流石に強く武器を握りこんでおり、目の前まで接近していた奴にこれを避ける術はない。避ける為に武器を放して距離を取れば奴の武器のひとつを取り上げることが出来る。
探索の為に同じ探索隊の男連中よりも鍛えている私の蹴りは重く、そして内臓に衝撃を加えることで加わるダメージは顔面等の急所への瞬間的な痛みに劣るが相手のスタミナを削り取るには良い。

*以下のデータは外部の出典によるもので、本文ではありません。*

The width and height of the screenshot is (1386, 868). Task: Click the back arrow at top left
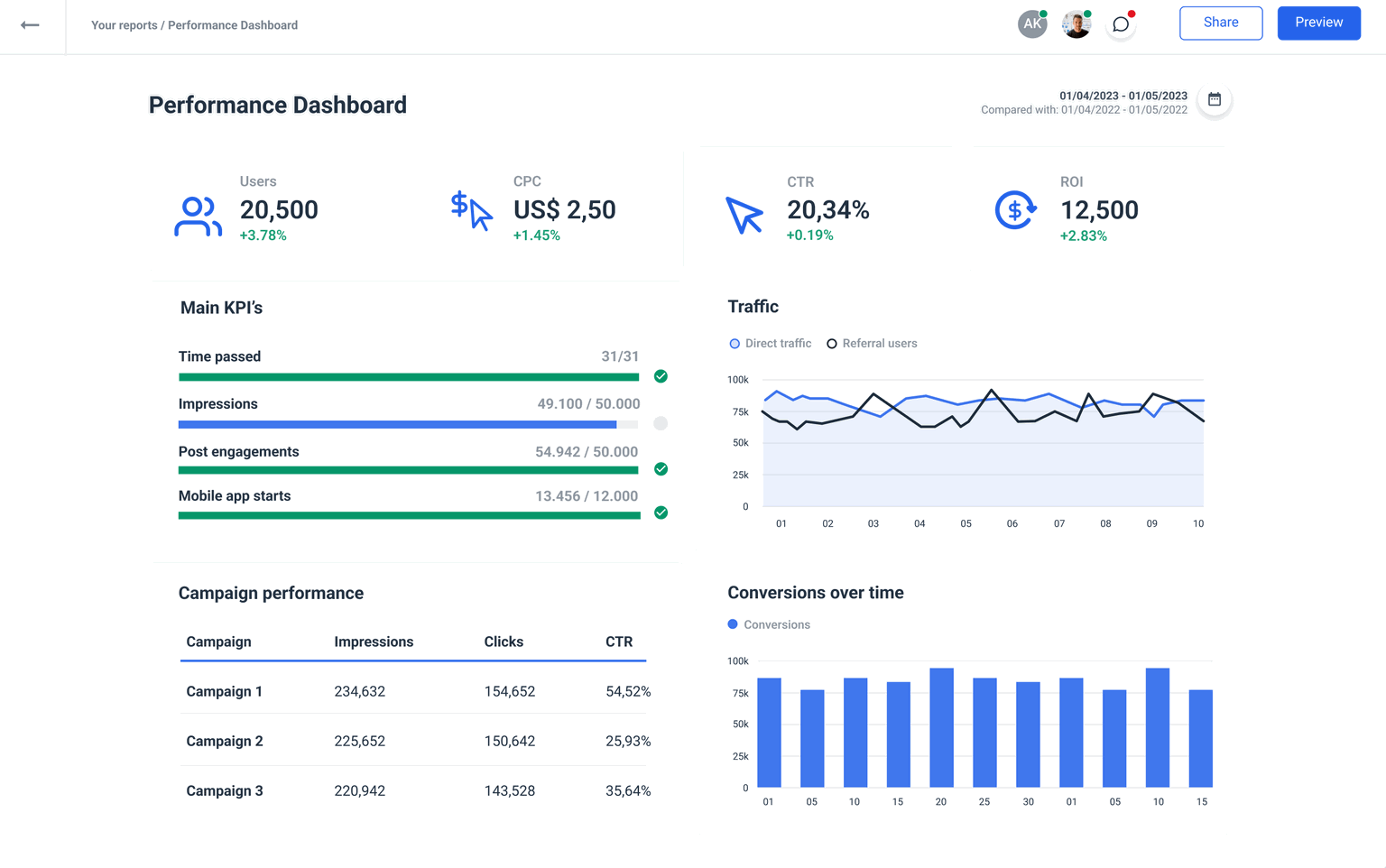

バヨネットは武器を握ったままであったが腹部に受けた蹴りの衝撃で体勢が崩れる。
「クッ! このアマァ!!」
右手に持ったサーベル状の銃剣を振り上げ、乱暴に振り下ろす。
しかし、蹴りが入り、バヨネットが体勢を崩す。その瞬間で私の思考は冷静さを取り戻した。

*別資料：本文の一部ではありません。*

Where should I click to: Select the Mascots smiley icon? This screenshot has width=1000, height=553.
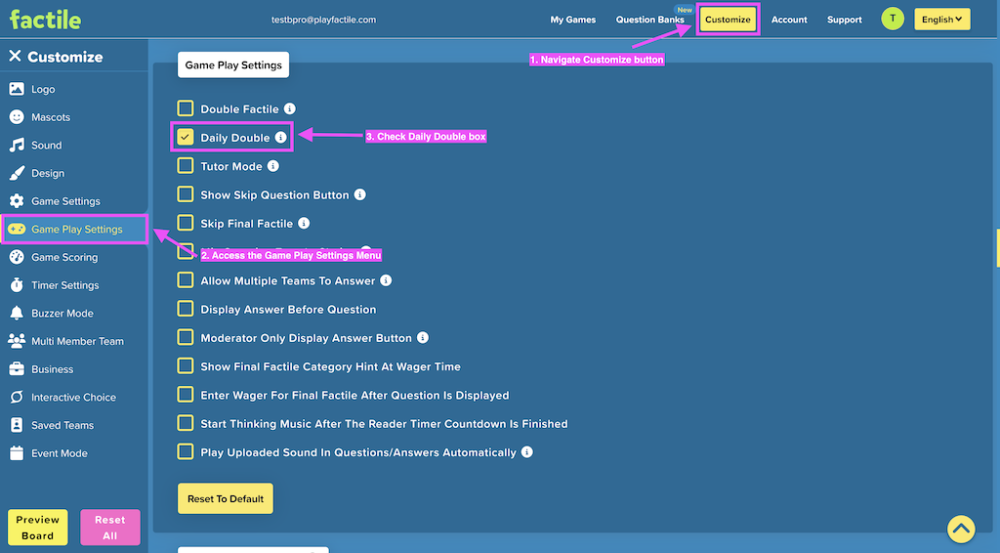coord(17,117)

何故だか分からないが、私は瞬間的にバヨネットの動きを予測できていた。
振り下ろされた腕の手首を左手で掴み、外側にひねると同時に前蹴りを終えた足でそのままバヨネットの顎を思い切り蹴り上げた。
流石の狂人もこの一撃には参ったのか、右腕に突き立てていた銃剣を握る手を離す。
二度に渡る自身の蹴りによる衝撃で傷口が広がり、真っ赤に染まった刃はぬるりと嫌な感触を残しながら冷たい地面に鈍い音を立てて落ちた。
「どうした……殺すんじゃなかったのか……?」
息が上がっていたが一言二言、言ってやらなければ気が済まなかった。私にも感情的に悪態をつくこともある。

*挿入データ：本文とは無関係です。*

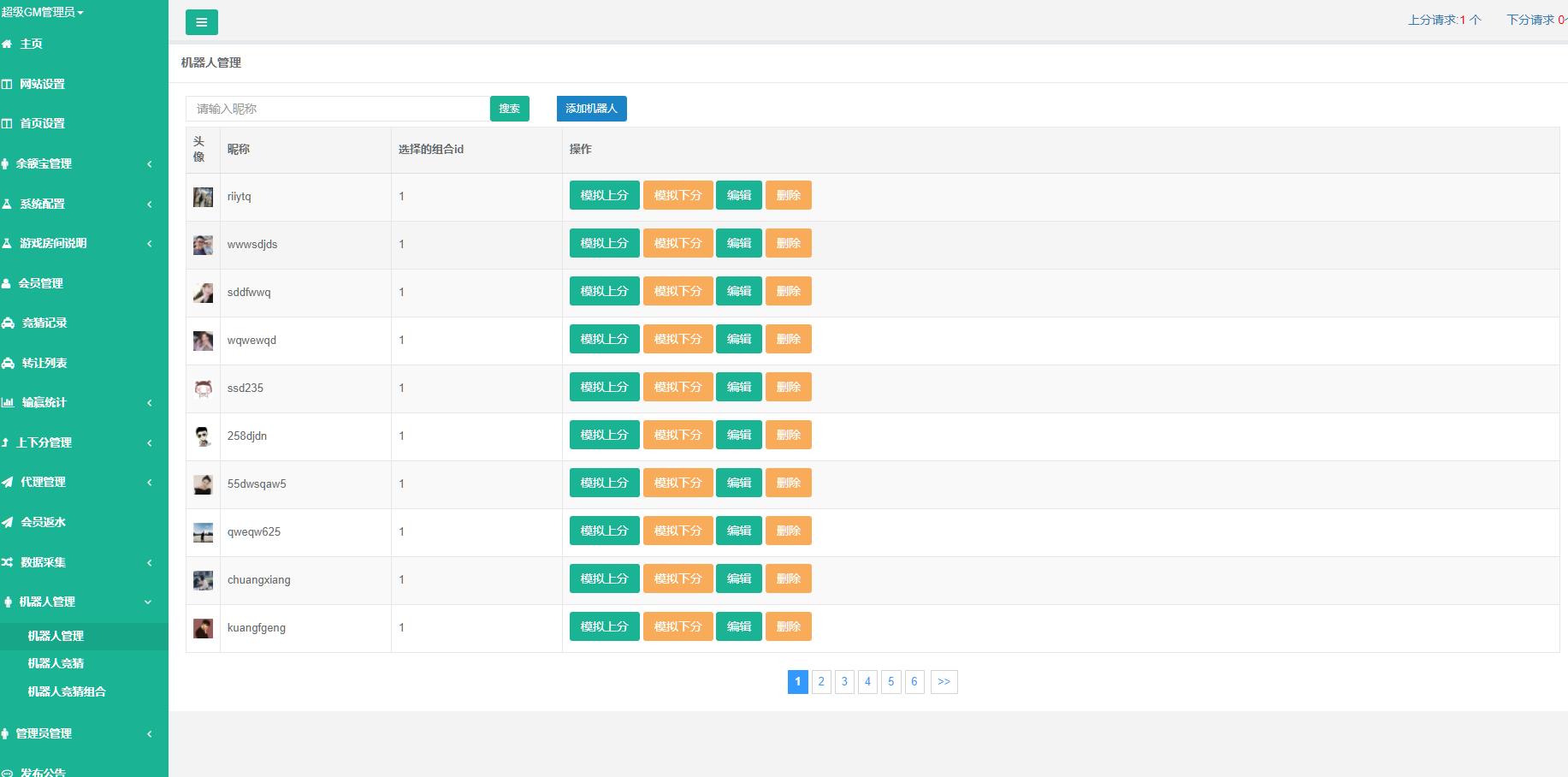Click the 搜索 search button
This screenshot has height=777, width=1568.
[509, 109]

右腕の痛みに銃も持っていることが難しくなる。銃を離さずにおこうとすると銃の重さで手に力が入る。その時にかかる腕の負荷で激痛が走り眩暈がしそうになるほどだ。こうなっては右腕は使えない。
幸いに手にしていた銃。TMPはショルダーベルトをつけれる様に手を加えていた為にベルトで肩掛けして直ぐに素手の状態になることが出来た。そして、私はもう一挺"相棒"がいる。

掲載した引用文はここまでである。